- What to do
Reproduce the records below, substituting "screen assistant" for every occurrence of "GUI agent" and leaving all other text unchanged.

- Material for the task
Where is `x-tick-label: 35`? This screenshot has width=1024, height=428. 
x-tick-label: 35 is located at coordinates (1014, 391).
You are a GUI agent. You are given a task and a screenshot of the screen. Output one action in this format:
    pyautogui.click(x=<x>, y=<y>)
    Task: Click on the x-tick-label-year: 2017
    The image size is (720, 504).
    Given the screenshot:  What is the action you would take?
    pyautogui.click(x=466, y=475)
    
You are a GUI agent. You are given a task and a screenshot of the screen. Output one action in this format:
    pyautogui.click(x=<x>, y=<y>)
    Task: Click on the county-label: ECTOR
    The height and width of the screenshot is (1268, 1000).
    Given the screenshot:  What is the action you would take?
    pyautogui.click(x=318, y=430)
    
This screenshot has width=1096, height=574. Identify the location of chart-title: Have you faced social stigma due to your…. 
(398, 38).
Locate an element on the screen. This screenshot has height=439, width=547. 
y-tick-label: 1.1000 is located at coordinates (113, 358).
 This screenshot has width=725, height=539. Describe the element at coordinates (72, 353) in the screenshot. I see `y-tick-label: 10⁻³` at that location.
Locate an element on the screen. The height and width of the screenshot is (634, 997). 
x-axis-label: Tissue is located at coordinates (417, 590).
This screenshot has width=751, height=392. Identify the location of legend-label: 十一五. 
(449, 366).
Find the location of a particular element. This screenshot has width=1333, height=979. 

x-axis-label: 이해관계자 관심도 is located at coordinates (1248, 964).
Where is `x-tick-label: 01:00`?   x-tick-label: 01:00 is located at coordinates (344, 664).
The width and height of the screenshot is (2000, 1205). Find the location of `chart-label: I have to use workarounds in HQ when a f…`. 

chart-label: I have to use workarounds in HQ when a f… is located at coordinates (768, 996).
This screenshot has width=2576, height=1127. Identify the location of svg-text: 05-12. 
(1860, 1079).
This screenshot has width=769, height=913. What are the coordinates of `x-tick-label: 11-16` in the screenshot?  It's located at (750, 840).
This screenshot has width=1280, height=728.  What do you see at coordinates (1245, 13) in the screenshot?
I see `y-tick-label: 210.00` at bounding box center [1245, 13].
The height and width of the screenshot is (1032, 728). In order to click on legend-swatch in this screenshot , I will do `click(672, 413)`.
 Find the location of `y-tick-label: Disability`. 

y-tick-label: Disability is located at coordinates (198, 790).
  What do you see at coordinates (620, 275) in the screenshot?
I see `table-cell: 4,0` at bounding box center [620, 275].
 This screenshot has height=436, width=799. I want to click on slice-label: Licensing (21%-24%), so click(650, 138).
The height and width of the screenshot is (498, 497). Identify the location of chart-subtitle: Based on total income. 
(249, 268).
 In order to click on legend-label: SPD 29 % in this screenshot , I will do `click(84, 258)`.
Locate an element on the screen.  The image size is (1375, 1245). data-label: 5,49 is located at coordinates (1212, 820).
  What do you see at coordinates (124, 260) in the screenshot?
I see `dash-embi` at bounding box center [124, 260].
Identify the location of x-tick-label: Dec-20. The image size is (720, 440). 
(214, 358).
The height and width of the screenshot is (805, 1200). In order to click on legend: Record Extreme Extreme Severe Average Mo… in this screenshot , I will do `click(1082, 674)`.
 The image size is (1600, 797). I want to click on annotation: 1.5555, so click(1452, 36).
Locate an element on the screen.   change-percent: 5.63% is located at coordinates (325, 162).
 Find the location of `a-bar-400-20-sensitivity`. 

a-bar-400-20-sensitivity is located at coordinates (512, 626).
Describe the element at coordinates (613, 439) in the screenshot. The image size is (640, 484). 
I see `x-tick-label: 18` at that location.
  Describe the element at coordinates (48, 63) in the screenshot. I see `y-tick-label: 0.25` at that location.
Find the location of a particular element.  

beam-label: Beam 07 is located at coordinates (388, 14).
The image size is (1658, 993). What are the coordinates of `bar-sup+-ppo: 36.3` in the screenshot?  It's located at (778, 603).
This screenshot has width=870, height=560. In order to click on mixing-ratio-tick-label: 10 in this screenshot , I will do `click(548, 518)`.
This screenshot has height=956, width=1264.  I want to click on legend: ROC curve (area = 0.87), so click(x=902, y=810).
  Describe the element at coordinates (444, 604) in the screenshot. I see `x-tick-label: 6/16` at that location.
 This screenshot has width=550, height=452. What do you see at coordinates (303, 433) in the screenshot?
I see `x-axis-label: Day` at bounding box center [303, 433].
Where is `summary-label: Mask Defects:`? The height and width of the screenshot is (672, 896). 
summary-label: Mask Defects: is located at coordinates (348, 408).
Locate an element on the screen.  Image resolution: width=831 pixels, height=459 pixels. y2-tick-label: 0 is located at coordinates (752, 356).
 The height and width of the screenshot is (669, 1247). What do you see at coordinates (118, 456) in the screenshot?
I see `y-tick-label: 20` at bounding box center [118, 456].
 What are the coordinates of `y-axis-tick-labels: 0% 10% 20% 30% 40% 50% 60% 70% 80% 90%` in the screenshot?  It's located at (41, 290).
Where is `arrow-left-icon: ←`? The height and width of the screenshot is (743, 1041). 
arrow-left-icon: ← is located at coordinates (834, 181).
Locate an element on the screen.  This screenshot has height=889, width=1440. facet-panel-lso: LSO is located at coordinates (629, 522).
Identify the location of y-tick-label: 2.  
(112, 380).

- Answer to the exercise
Where is `x-tick-label: 35`? This screenshot has width=1024, height=428. 
x-tick-label: 35 is located at coordinates (1014, 391).
You are a screen assistant. You are given a task and a screenshot of the screen. Output one action in this format:
    pyautogui.click(x=<x>, y=<y>)
    Task: Click on the x-tick-label-year: 2017
    The image size is (720, 504).
    Given the screenshot:  What is the action you would take?
    pyautogui.click(x=466, y=475)
    
You are a screen assistant. You are given a task and a screenshot of the screen. Output one action in this format:
    pyautogui.click(x=<x>, y=<y>)
    Task: Click on the county-label: ECTOR
    The height and width of the screenshot is (1268, 1000).
    Given the screenshot:  What is the action you would take?
    pyautogui.click(x=318, y=430)
    
This screenshot has width=1096, height=574. Identify the location of chart-title: Have you faced social stigma due to your…. 
(398, 38).
Locate an element on the screen. This screenshot has height=439, width=547. 
y-tick-label: 1.1000 is located at coordinates (113, 358).
 This screenshot has width=725, height=539. Describe the element at coordinates (72, 353) in the screenshot. I see `y-tick-label: 10⁻³` at that location.
Locate an element on the screen. The height and width of the screenshot is (634, 997). 
x-axis-label: Tissue is located at coordinates (417, 590).
This screenshot has width=751, height=392. Identify the location of legend-label: 十一五. 
(449, 366).
Find the location of a particular element. This screenshot has width=1333, height=979. 

x-axis-label: 이해관계자 관심도 is located at coordinates (1248, 964).
Where is `x-tick-label: 01:00`?   x-tick-label: 01:00 is located at coordinates (344, 664).
The width and height of the screenshot is (2000, 1205). Find the location of `chart-label: I have to use workarounds in HQ when a f…`. 

chart-label: I have to use workarounds in HQ when a f… is located at coordinates (768, 996).
This screenshot has width=2576, height=1127. Identify the location of svg-text: 05-12. 
(1860, 1079).
This screenshot has width=769, height=913. What are the coordinates of `x-tick-label: 11-16` in the screenshot?  It's located at (750, 840).
This screenshot has width=1280, height=728.  What do you see at coordinates (1245, 13) in the screenshot?
I see `y-tick-label: 210.00` at bounding box center [1245, 13].
The height and width of the screenshot is (1032, 728). In order to click on legend-swatch in this screenshot , I will do `click(672, 413)`.
 Find the location of `y-tick-label: Disability`. 

y-tick-label: Disability is located at coordinates (198, 790).
  What do you see at coordinates (620, 275) in the screenshot?
I see `table-cell: 4,0` at bounding box center [620, 275].
 This screenshot has height=436, width=799. I want to click on slice-label: Licensing (21%-24%), so click(650, 138).
The height and width of the screenshot is (498, 497). Identify the location of chart-subtitle: Based on total income. 
(249, 268).
 In order to click on legend-label: SPD 29 % in this screenshot , I will do `click(84, 258)`.
Locate an element on the screen.  The image size is (1375, 1245). data-label: 5,49 is located at coordinates (1212, 820).
  What do you see at coordinates (124, 260) in the screenshot?
I see `dash-embi` at bounding box center [124, 260].
Identify the location of x-tick-label: Dec-20. The image size is (720, 440). 
(214, 358).
The height and width of the screenshot is (805, 1200). In order to click on legend: Record Extreme Extreme Severe Average Mo… in this screenshot , I will do `click(1082, 674)`.
 The image size is (1600, 797). I want to click on annotation: 1.5555, so click(1452, 36).
Locate an element on the screen.   change-percent: 5.63% is located at coordinates (325, 162).
 Find the location of `a-bar-400-20-sensitivity`. 

a-bar-400-20-sensitivity is located at coordinates (512, 626).
Describe the element at coordinates (613, 439) in the screenshot. The image size is (640, 484). 
I see `x-tick-label: 18` at that location.
  Describe the element at coordinates (48, 63) in the screenshot. I see `y-tick-label: 0.25` at that location.
Find the location of a particular element.  

beam-label: Beam 07 is located at coordinates (388, 14).
The image size is (1658, 993). What are the coordinates of `bar-sup+-ppo: 36.3` in the screenshot?  It's located at (778, 603).
This screenshot has width=870, height=560. In order to click on mixing-ratio-tick-label: 10 in this screenshot , I will do `click(548, 518)`.
This screenshot has height=956, width=1264.  I want to click on legend: ROC curve (area = 0.87), so click(x=902, y=810).
  Describe the element at coordinates (444, 604) in the screenshot. I see `x-tick-label: 6/16` at that location.
 This screenshot has width=550, height=452. What do you see at coordinates (303, 433) in the screenshot?
I see `x-axis-label: Day` at bounding box center [303, 433].
Where is `summary-label: Mask Defects:`? The height and width of the screenshot is (672, 896). 
summary-label: Mask Defects: is located at coordinates (348, 408).
Locate an element on the screen.  Image resolution: width=831 pixels, height=459 pixels. y2-tick-label: 0 is located at coordinates (752, 356).
 The height and width of the screenshot is (669, 1247). What do you see at coordinates (118, 456) in the screenshot?
I see `y-tick-label: 20` at bounding box center [118, 456].
 What are the coordinates of `y-axis-tick-labels: 0% 10% 20% 30% 40% 50% 60% 70% 80% 90%` in the screenshot?  It's located at (41, 290).
Where is `arrow-left-icon: ←`? The height and width of the screenshot is (743, 1041). 
arrow-left-icon: ← is located at coordinates (834, 181).
Locate an element on the screen.  This screenshot has height=889, width=1440. facet-panel-lso: LSO is located at coordinates (629, 522).
Identify the location of y-tick-label: 2.  
(112, 380).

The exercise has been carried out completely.